═════ Provided records

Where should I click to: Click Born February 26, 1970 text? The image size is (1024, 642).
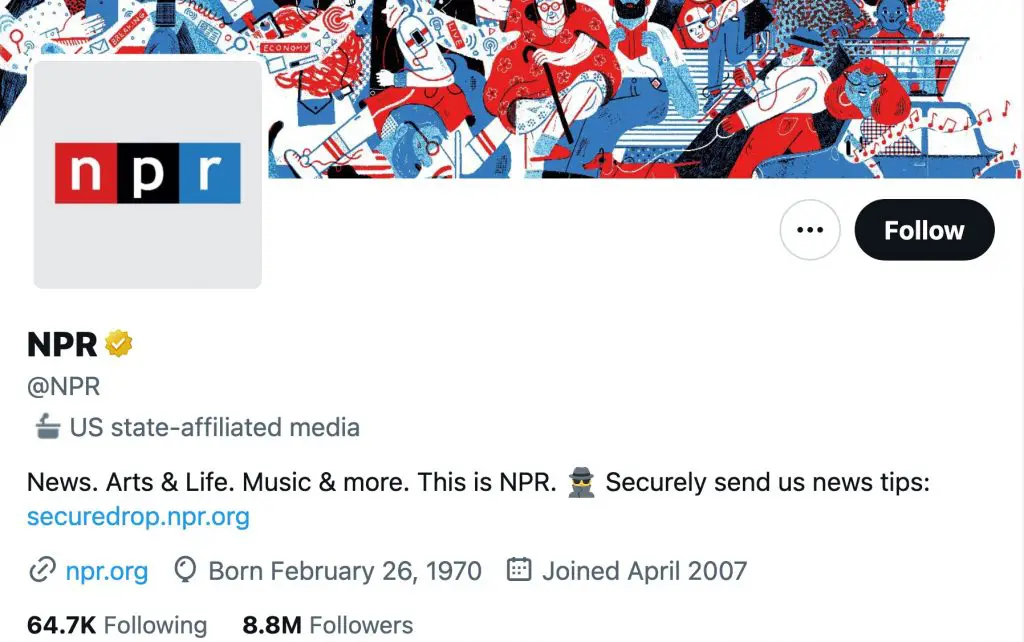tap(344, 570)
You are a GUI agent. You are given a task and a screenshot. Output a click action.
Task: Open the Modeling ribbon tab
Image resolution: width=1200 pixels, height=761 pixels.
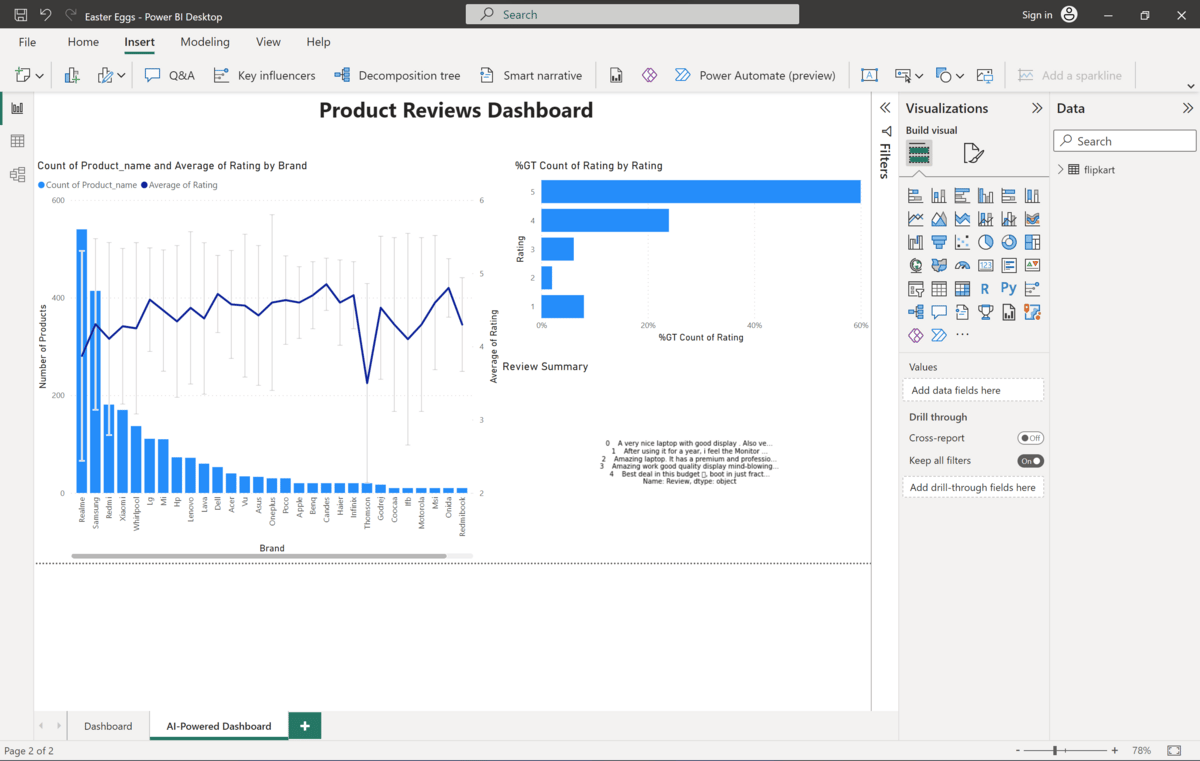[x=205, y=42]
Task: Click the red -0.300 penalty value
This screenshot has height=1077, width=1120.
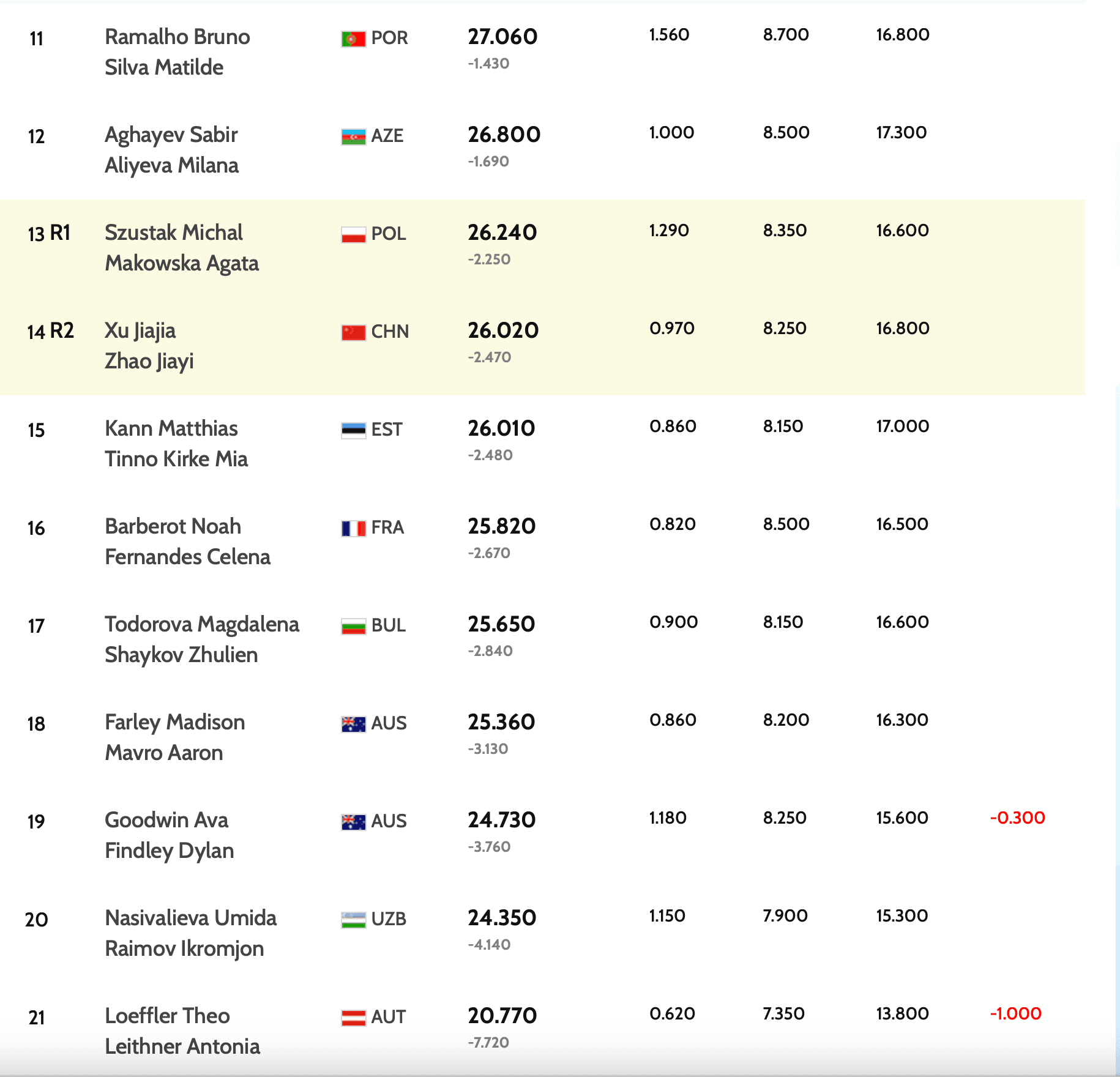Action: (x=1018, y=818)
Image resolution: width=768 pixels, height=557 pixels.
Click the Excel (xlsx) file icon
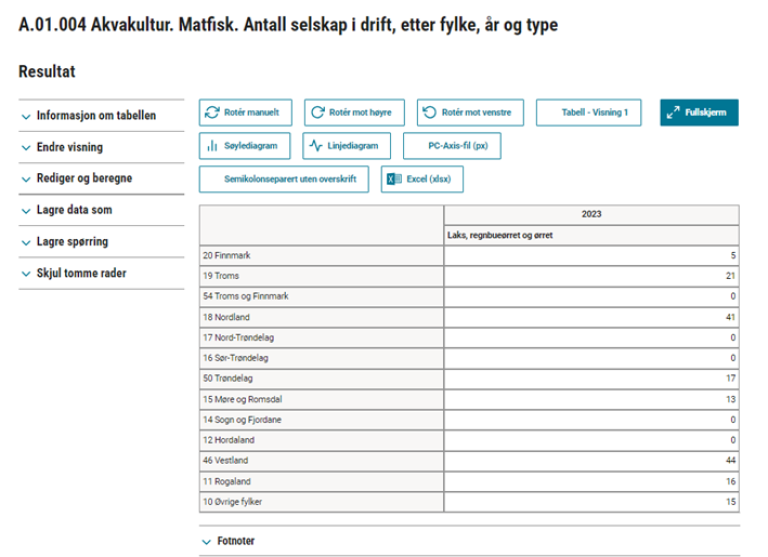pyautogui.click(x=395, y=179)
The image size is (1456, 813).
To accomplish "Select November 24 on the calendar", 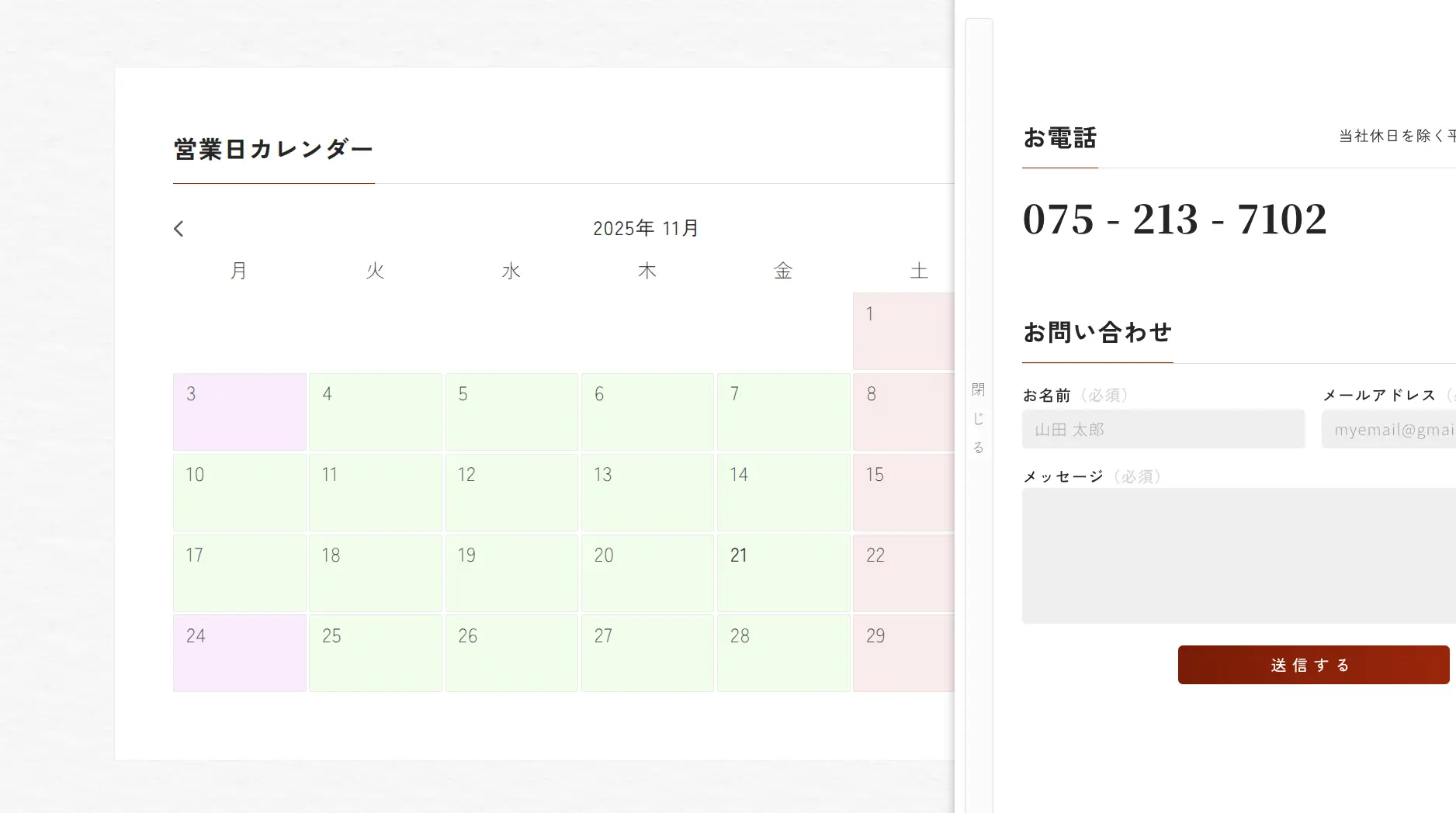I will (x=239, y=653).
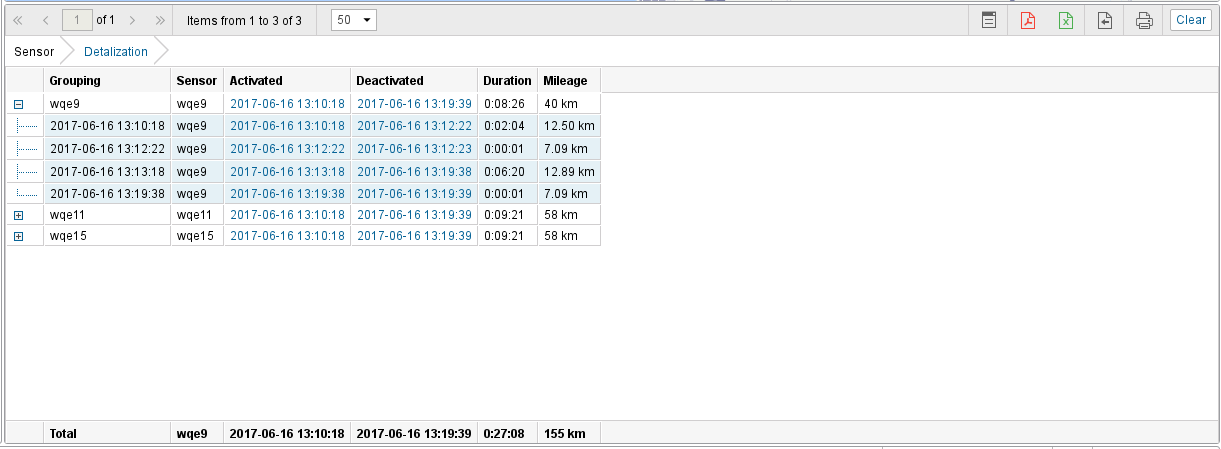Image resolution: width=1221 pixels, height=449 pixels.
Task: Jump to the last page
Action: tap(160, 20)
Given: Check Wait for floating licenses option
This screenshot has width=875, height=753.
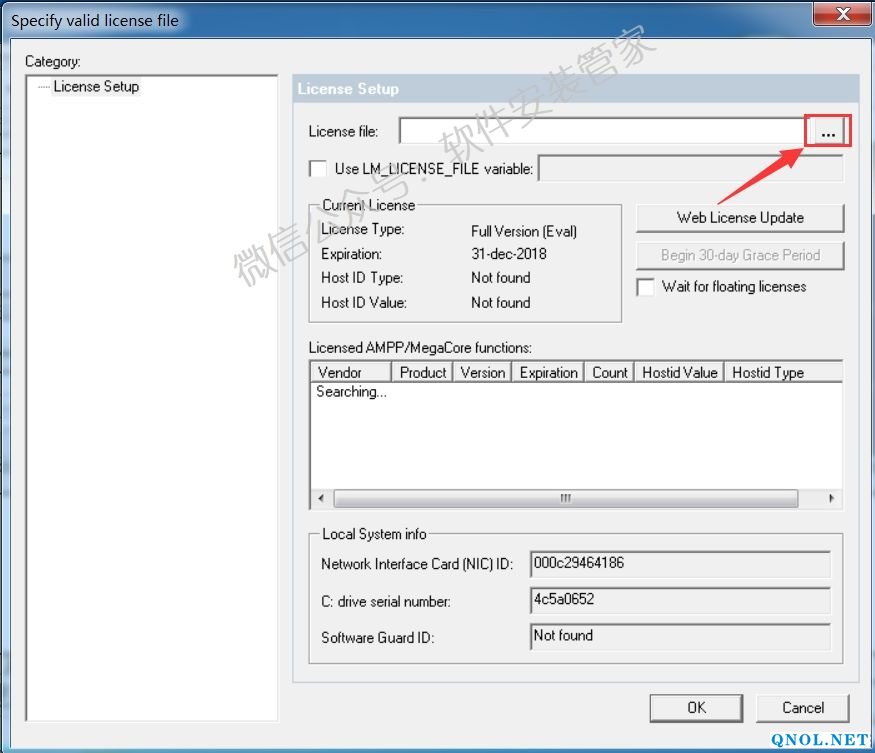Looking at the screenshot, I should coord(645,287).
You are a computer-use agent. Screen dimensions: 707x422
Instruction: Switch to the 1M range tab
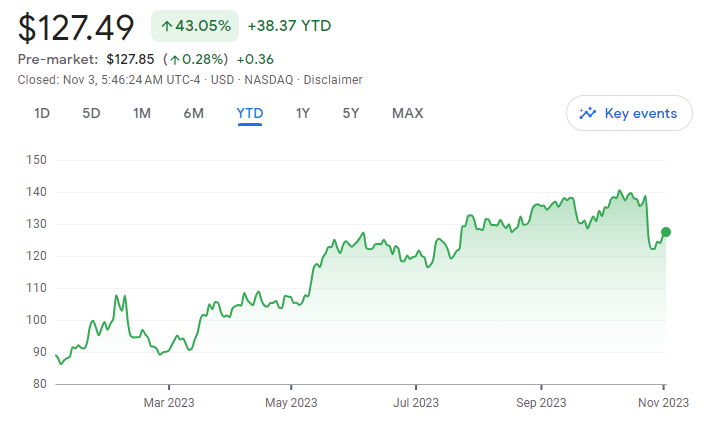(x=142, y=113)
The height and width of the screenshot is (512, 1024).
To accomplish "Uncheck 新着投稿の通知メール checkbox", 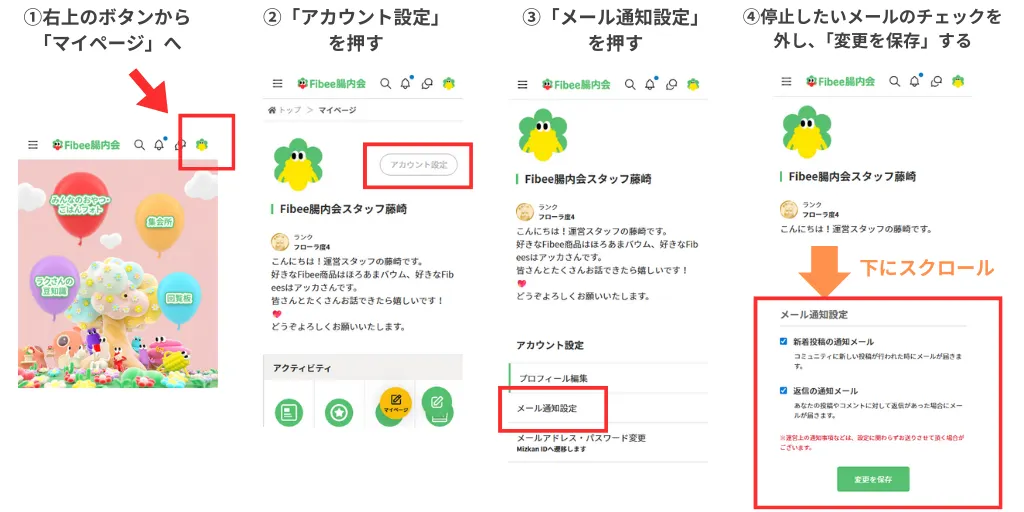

══════════

Directions » Could you return exactly the lines starting with the one that contains "The height and" and ending with the last line of the data above? Leave the pictures out.

Exercise solution »
The height and width of the screenshot is (512, 1024).
To accomplish "Uncheck 新着投稿の通知メール checkbox", 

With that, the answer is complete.